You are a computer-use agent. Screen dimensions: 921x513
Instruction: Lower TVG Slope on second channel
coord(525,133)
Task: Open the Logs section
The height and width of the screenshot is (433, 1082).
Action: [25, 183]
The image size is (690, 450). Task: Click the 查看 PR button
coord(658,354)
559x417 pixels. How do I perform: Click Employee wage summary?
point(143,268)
--
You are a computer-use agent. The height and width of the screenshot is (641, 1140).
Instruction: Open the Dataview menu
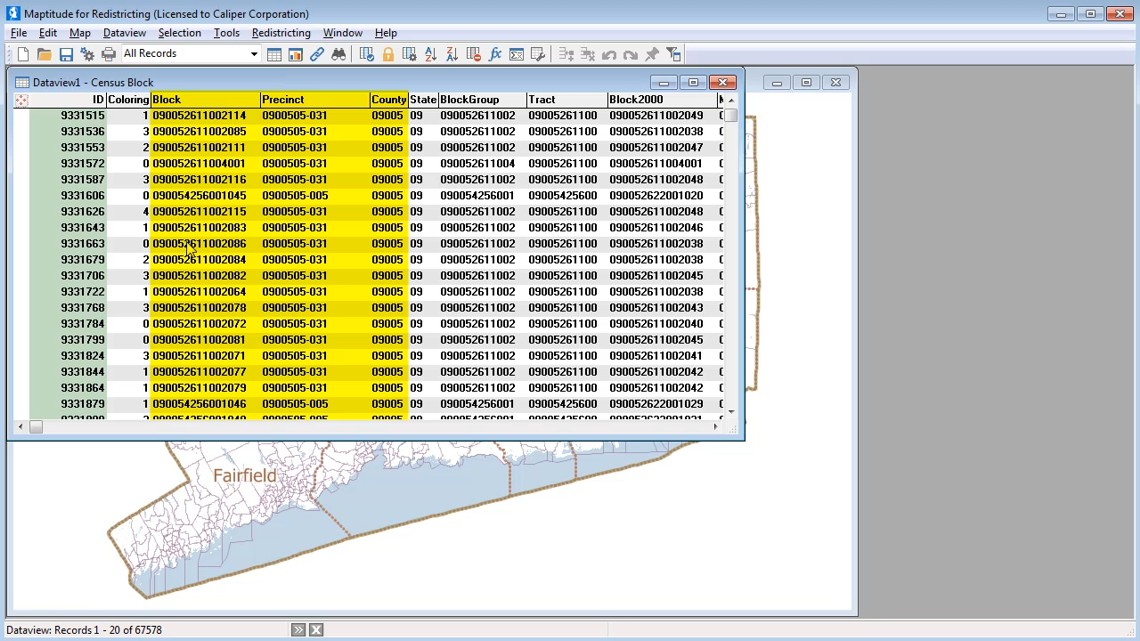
--
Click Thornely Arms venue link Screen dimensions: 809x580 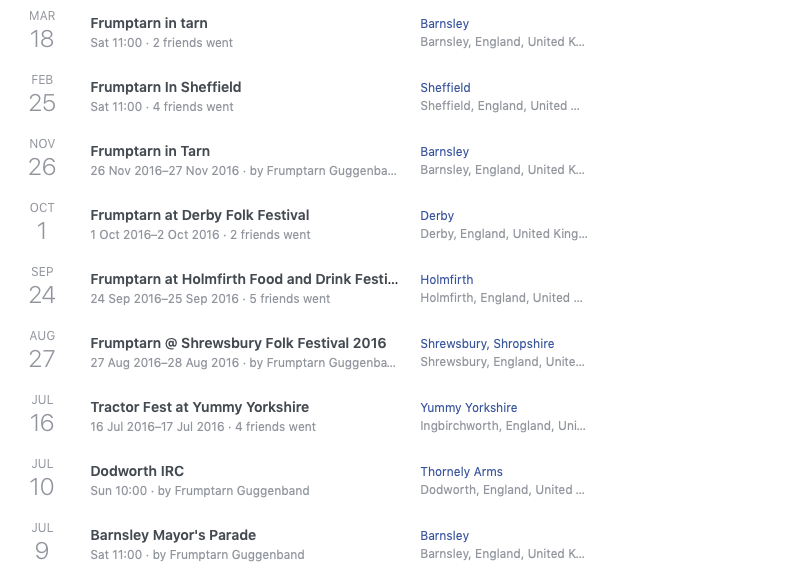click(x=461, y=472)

▸ Work instruction
Go to the line with "You are a computer-use agent. The" in the entries above and repeat every line from there through the line with "Instruction: Open the Dataview menu", exactly and with no other text.

▸ Solution to this problem
You are a computer-use agent. The height and width of the screenshot is (641, 1140).
Instruction: Open the Dataview menu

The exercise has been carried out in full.